Please reproduce the entries below exactly from the line holding "You are a computer-use" through the last line, both included, and omit any pictures.

▶ _TASK DATA_

- - - - - - -

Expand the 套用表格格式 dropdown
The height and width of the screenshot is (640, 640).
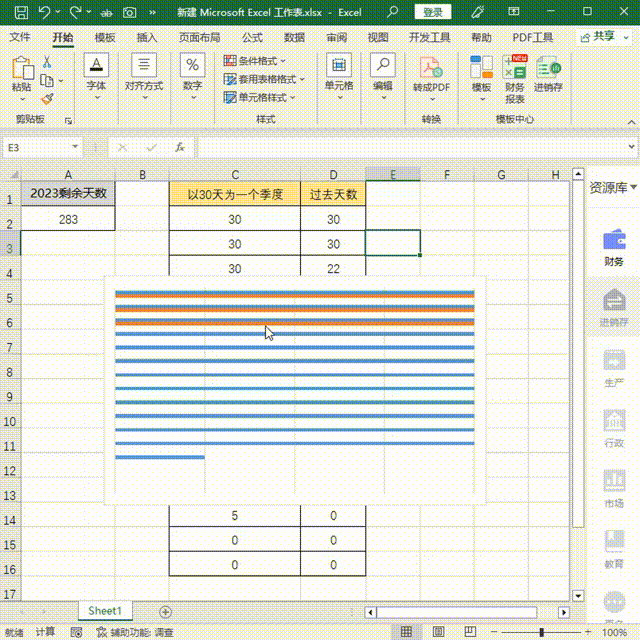click(x=264, y=79)
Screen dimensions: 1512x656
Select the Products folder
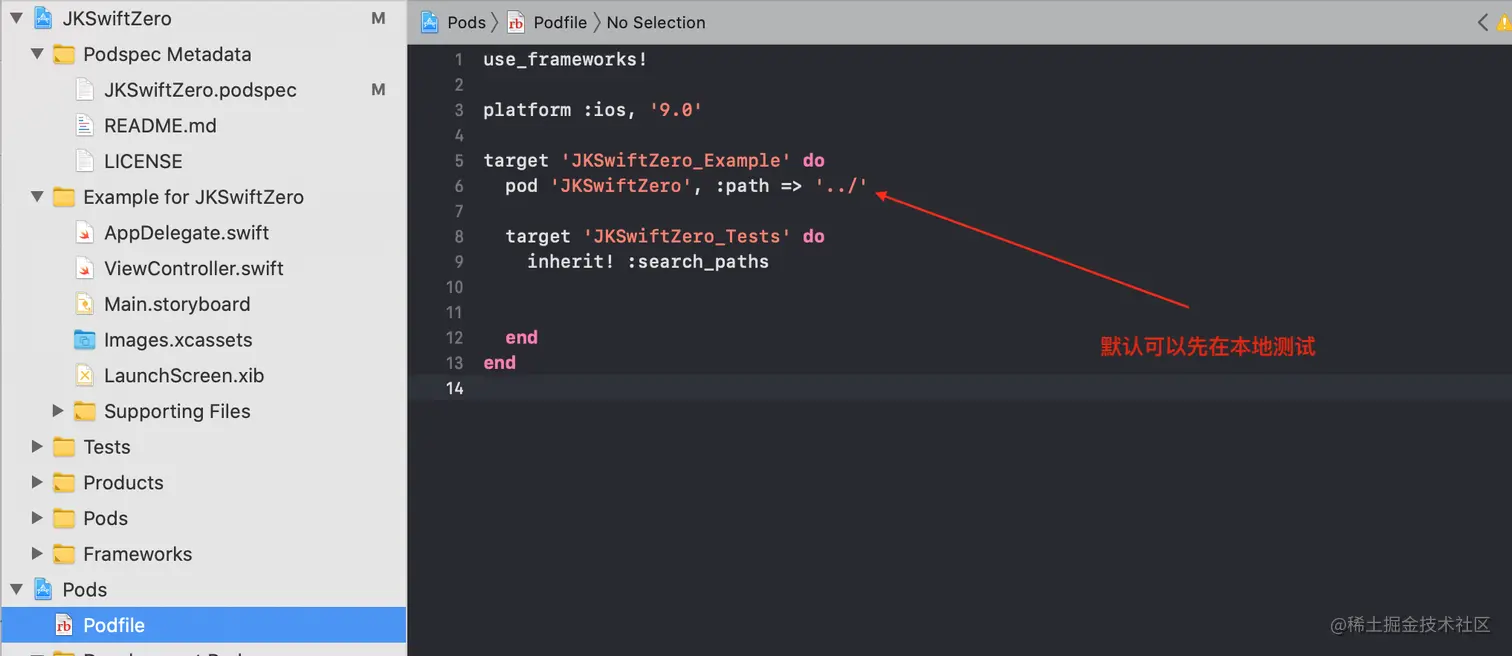(x=123, y=483)
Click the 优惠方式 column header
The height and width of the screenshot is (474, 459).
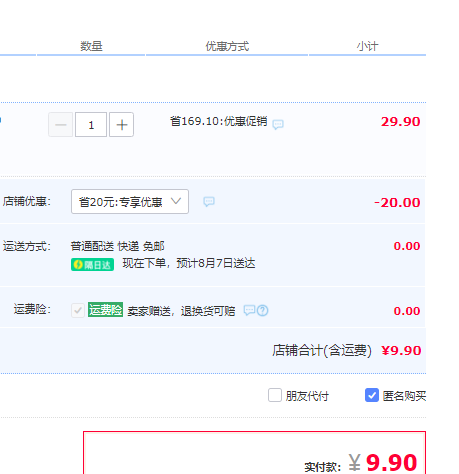click(x=227, y=46)
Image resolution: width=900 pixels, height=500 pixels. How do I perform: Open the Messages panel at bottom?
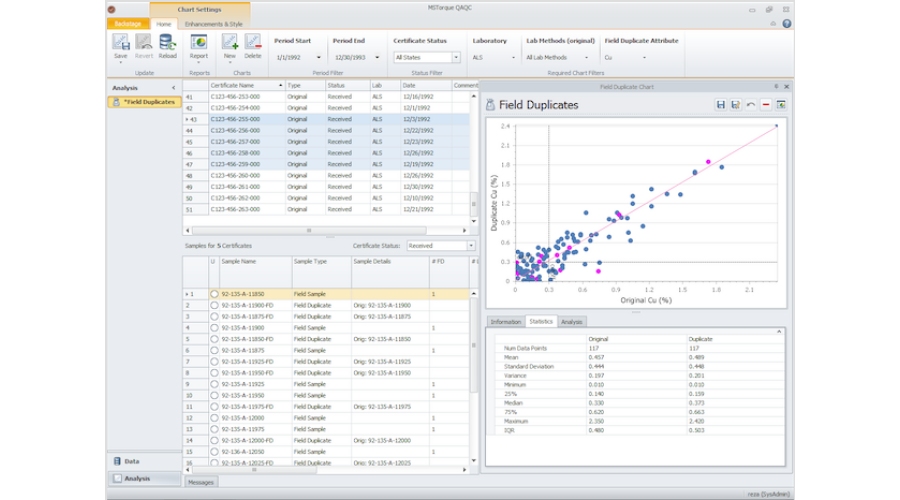[201, 482]
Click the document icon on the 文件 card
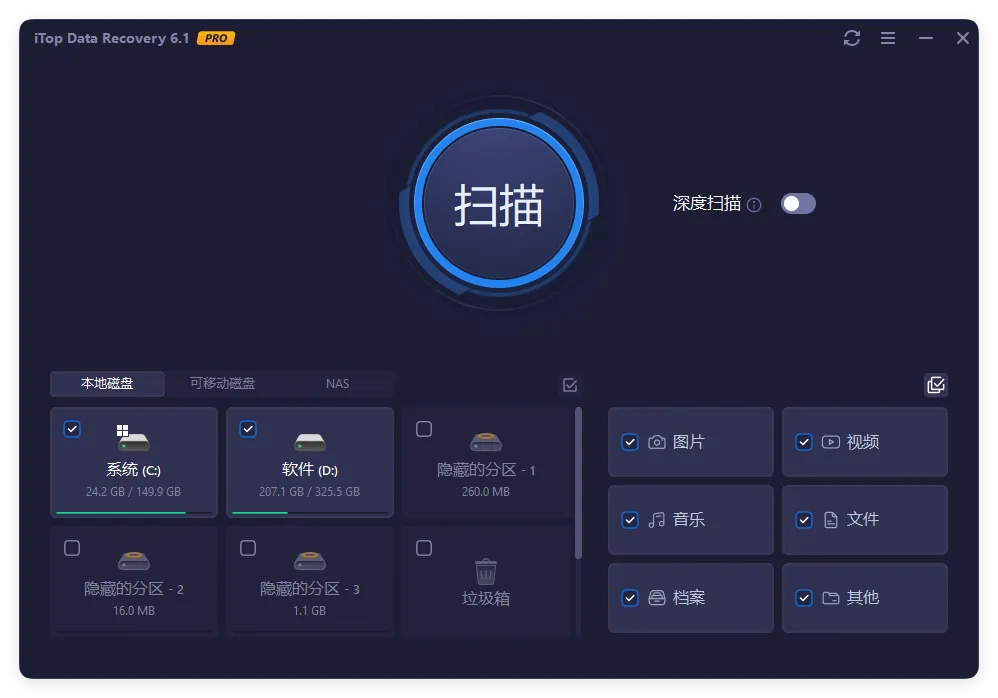Screen dimensions: 998x698 click(829, 520)
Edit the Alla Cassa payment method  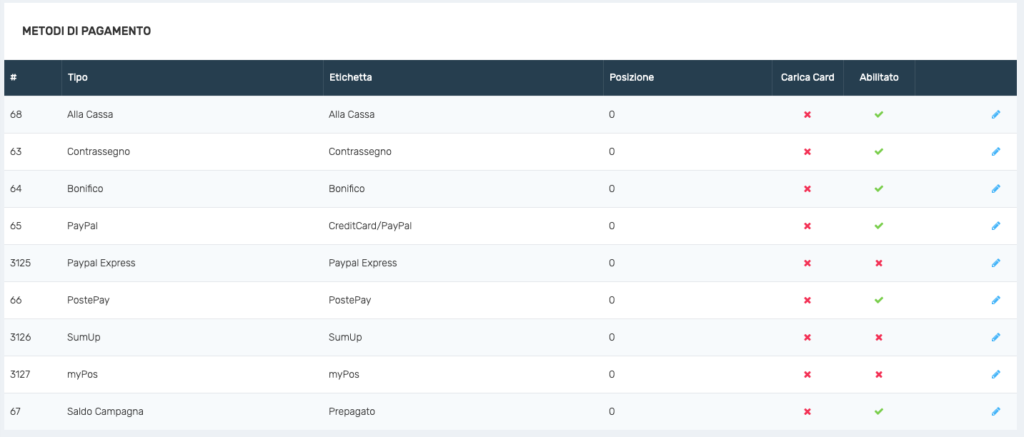pyautogui.click(x=995, y=114)
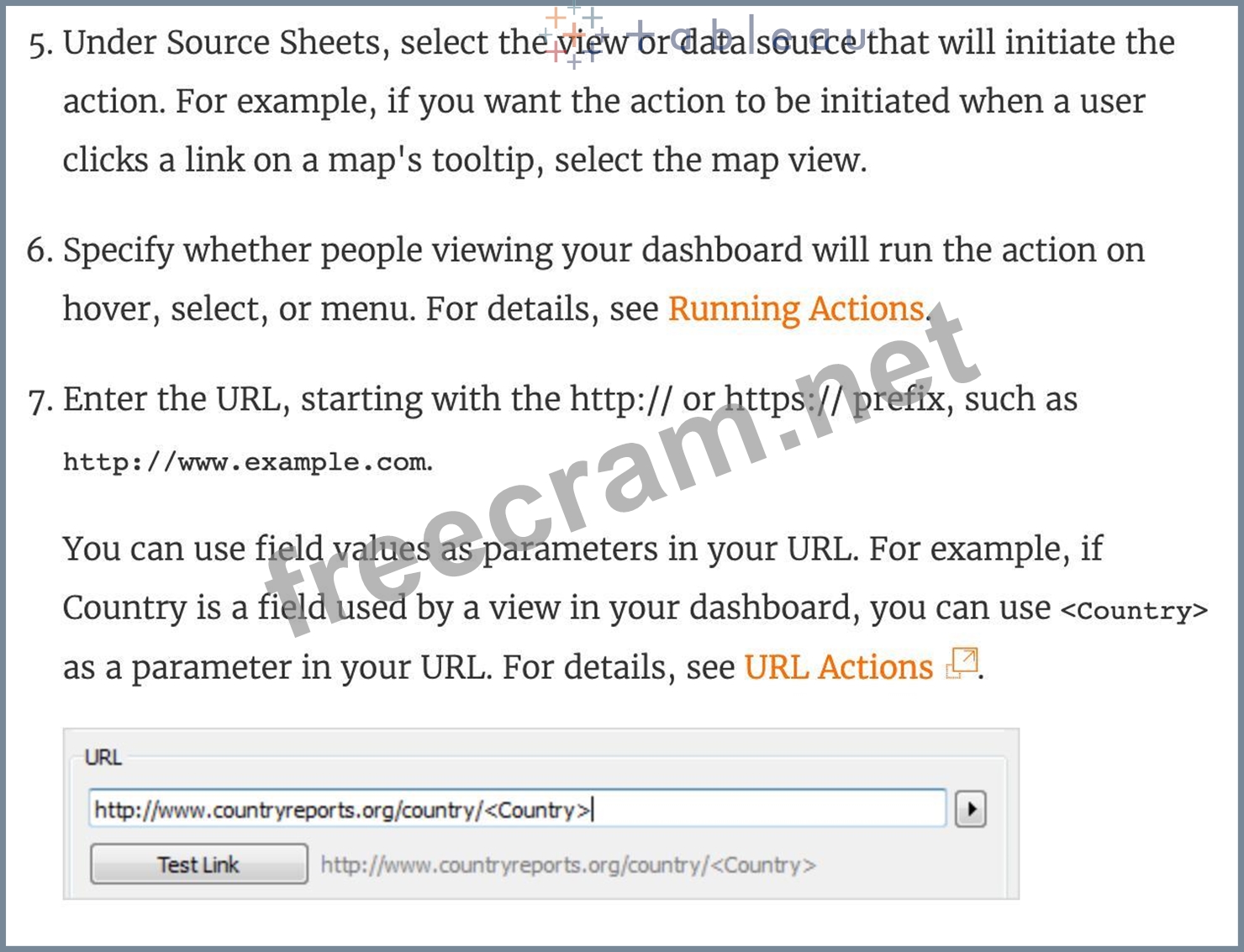Click the step 5 list number

pos(40,44)
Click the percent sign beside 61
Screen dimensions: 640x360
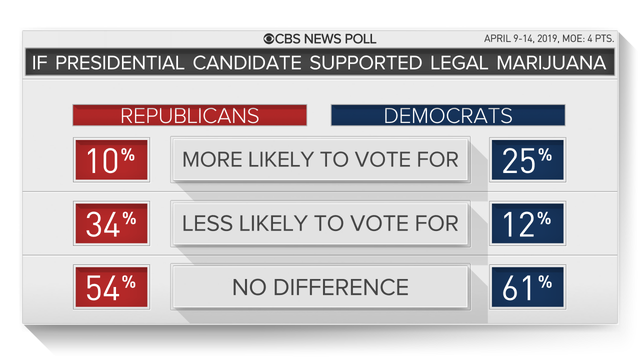[545, 282]
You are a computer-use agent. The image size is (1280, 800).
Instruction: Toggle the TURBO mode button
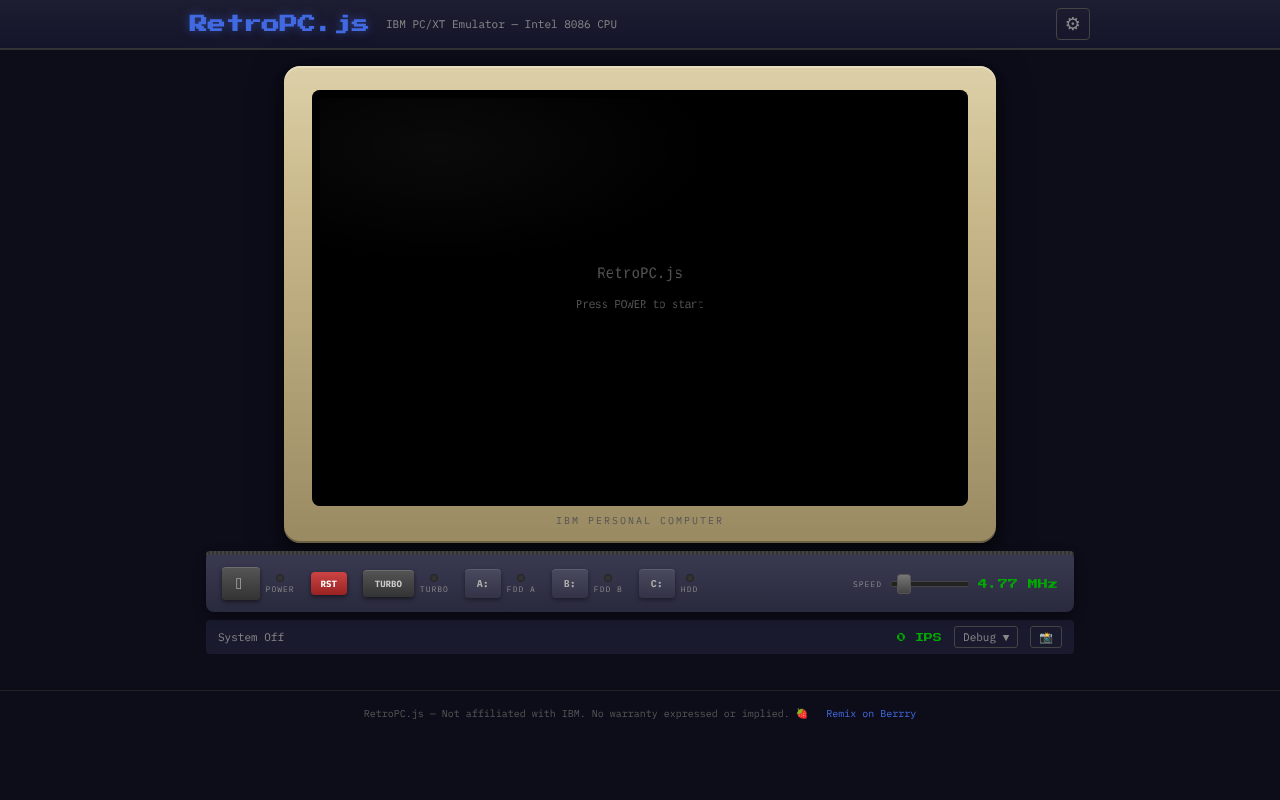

- - - - - - -

▶ _RESPONSE TO THIS EXERCISE_
You are a computer-use agent. The image size is (1280, 800).
Instruction: Toggle the TURBO mode button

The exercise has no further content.